### Source passage
++++++++++

World Sends Emergency Relief To Battered Philippines

@AFP

Manila (AFP) – The United Nations was Tuesday poised to appeal for hundreds of millions of dollars in emergency aid for the typhoon-ravaged Philippines, as a massive international relief effort began to build momentum.

UN humanitarian chief Valerie Amos is in Manila to launch a “flash appeal” for cash, while the U.S. and Britain deployed warships carrying thousands of soldiers to assist in a vast operation to help nearly 10 million people affected by Friday’s super typhoon.

After famished survivors ransacked aid convoys, Philippines authorities deployed armored vehicles and set up checkpoints in the devastated city of Tacloban Tuesday to stop desperate victims raiding food and medical supplies.

Almost 10 percent of the Philippines’ population have been affected after Super Typhoon Haiyan smashed into the nation’s central islands, leaving at least 10,000 people feared dead while 660,000 have lost their homes, according to the UN.

The Pentagon said the aircraft carrier USS George Washington, with 5,000 sailors and more than 80 aircraft aboard, will head to the United States’ close Asian ally from Hong Kong to join 180 U.S. Marines assisting in the humanitarian efforts on the ground.

Britain boosted its aid to £10 million as Prime Minister David Cameron said HMS Daring, a destroyer, would sail to the Philippines “at full speed” from its current deployment in Singapore, joined by a Royal Air Force C-17 transport plane.

Dead bodies still litter the wreckage across devastated communities in the central islands, with whole districts of coastal towns reduced to piles of splintered wood.

UN Secretary General Ban Ki-moon said the aid effort “must expand urgently in the days ahead”, while the International Red Cross and Red Crescent Movement appealed for nearly $95 million to provide 100,000 families with food, water and shelter over 18 months.

As the global effort mobilised, friends and foes alike among the Philippines’ neighbours offered assistance, with Taiwan and China promising to put aside their differences to join in the relief effort.

The Australian government pledged Aus$10 million ($9.38 million) in relief, with a team of medics set to leave Wednesday to join disaster experts already on the ground.

Tokyo said it would supply $10 million in grants to provide evacuees with emergency shelters and other assistance, as reports said Japan could be readying to dispatch its self defense forces to help in the relief effort.

++++++++++

### Data listing
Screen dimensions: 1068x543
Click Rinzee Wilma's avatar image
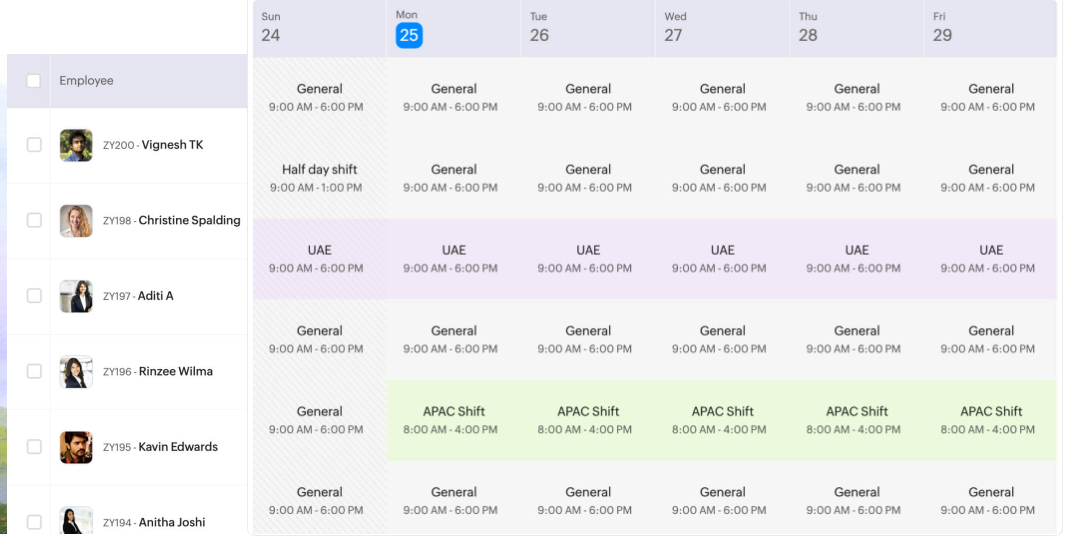click(76, 372)
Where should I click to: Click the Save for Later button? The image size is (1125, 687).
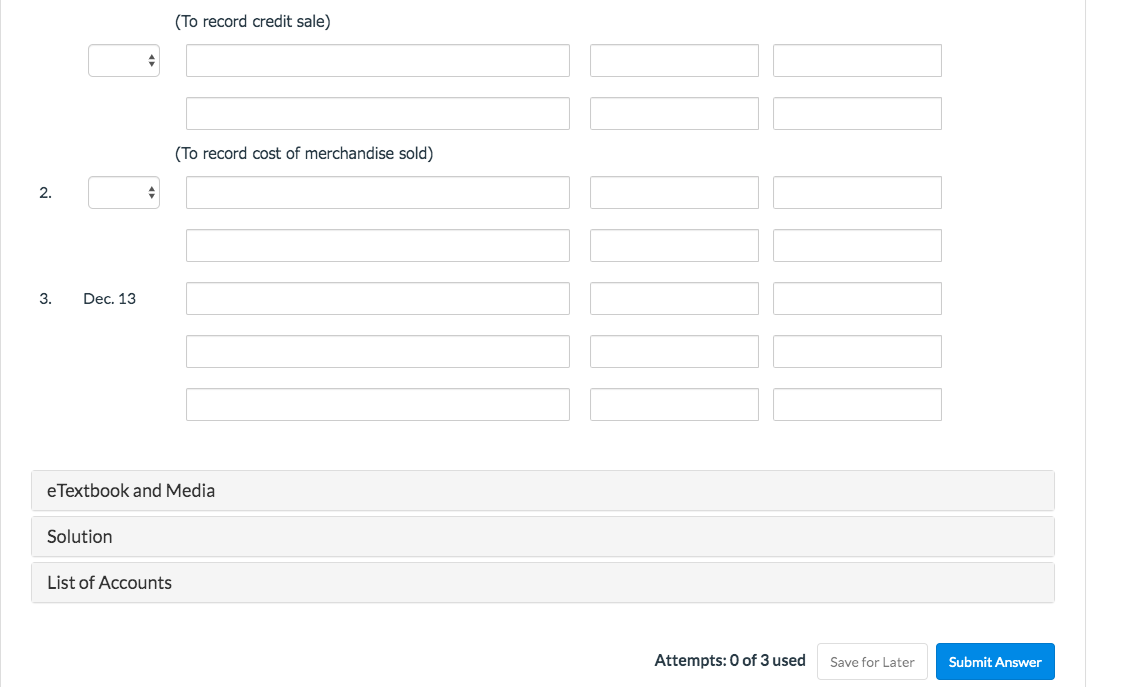(x=871, y=661)
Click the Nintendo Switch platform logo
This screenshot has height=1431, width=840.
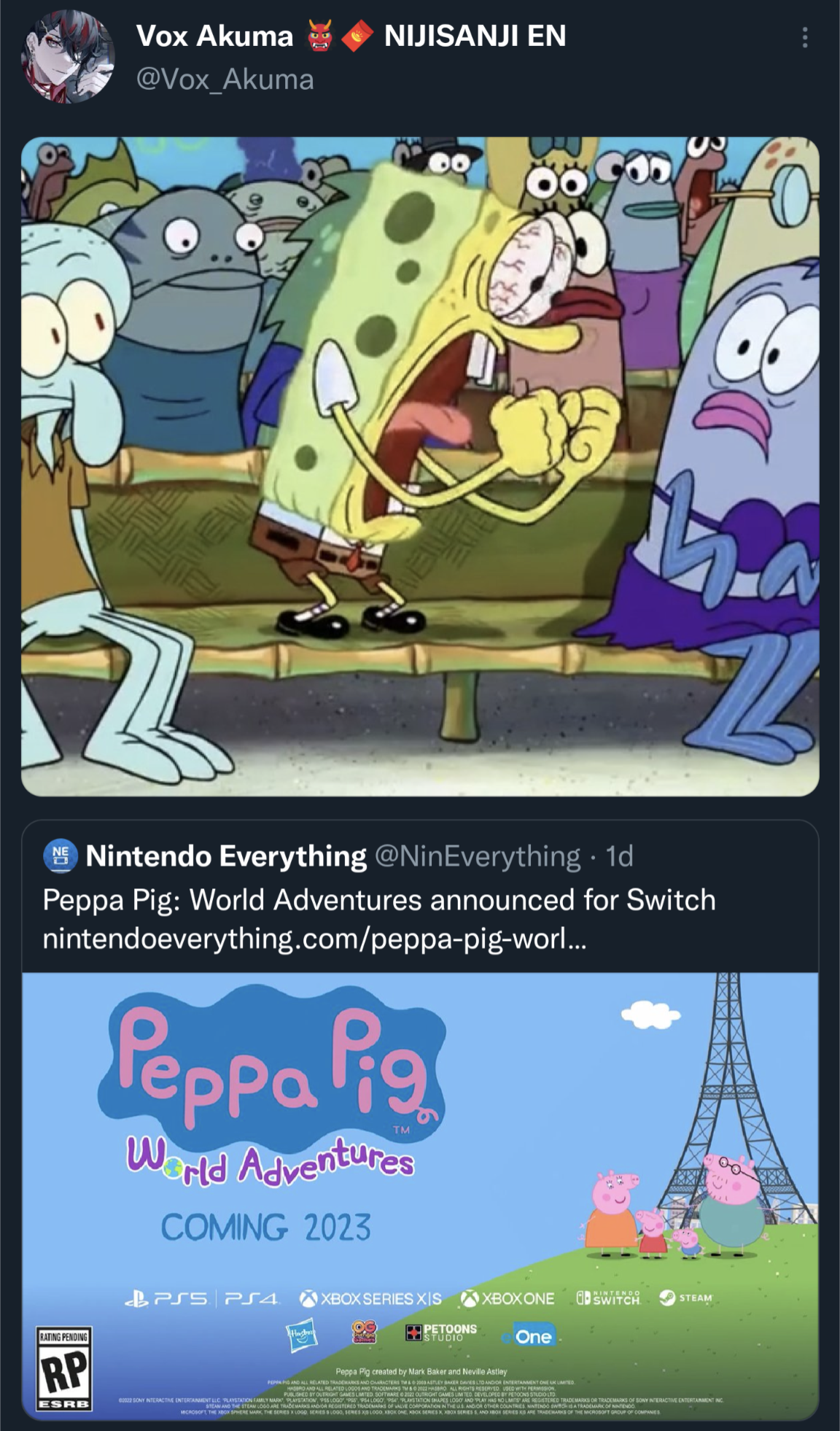[x=608, y=1298]
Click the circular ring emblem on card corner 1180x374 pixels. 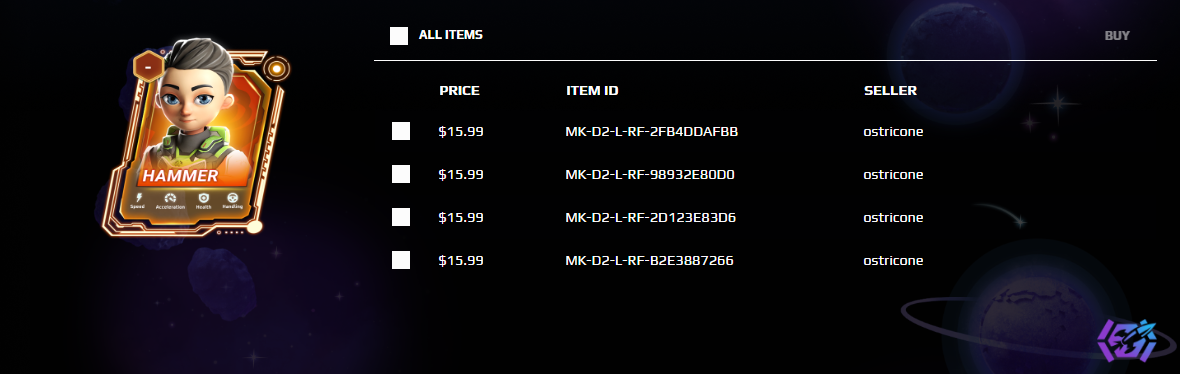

++++++++++

### Explore the material
**1.** According to the typhoon relief article, which aircraft carrier did the Pentagon say would head to the Philippines from Hong Kong?
**2.** Extend the typhoon relief article by writing the paragraphs that would follow its final one, keeping its formal news-agency style.

### Expected outputs
**1.** The USS George Washington.

**2.**
About 100 Japanese citizens in the Philippines are still unaccounted for after the typhoon.

Indonesia, another Southeast Asian nation frequently hit by natural disasters, pledged $2 million in cash and emergency supplies, with a Hercules aircraft set to depart Wednesday carrying food, medicines, water filters and generators.

China, where seven people were reported killed by the typhoon, is to give $100,000 towards the aid effort, with state-run Global Times newspaper saying Tuesday that a territorial row between China and the Philippines should not affect such decisions.

“It’s a must to aid typhoon victims in the Philippines,” the paper, which is close to the ruling Communist party, said in an editorial. “China’s international image is of vital importance to its interests. If it snubs Manila this time, China will suffer great losses”, it added.

And despite a diplomatic row triggered by the fatal shooting of a 65-year-old crew member of a Taiwanese fishing boat on May 9 by a Filipino coastguard patrol, Taiwan sent two C-130 Hercules transport aircraft carrying relief goods and pledged $200,000 in cash.

Vietnam, itself faced with mass evacuations as a weakened Haiyan swung through its territory Monday, has offered aid worth $100,000 and vowed to stand by the Philippine people.

The Philippine Red Cross on Tuesday issued a heartfelt thanks for the international support directed at the country.

“We can only say that we love you for all the things you have done for us and are doing for us,” Corazon Alma G. De Leon, secretary of the board of governors told a press conference in Sydney.

Other aid mobilized includes:

— South Korea approved five million dollars in emergency aid and dispatched a 40-member team including medical personnel and rescuers to Tacloban, its foreign ministry said. Samsung Group donated one million dollars through international aid groups.

— The European Commission said it would give three million euros ($4 million) toward relief efforts.

— Germany’s embassy in Manila said an initial shipment of 23 tons of aid was being flown in and German rescue teams were already at work.

— Japan is sending a disaster relief and medical team of 25 people, while Malaysia also readied a relief crew and Singapore offered cash aid.

— New Zealand increased its humanitarian relief to NZ$2.15 million ($1.78 million), while Canada has promised up to $5 million to aid organizations.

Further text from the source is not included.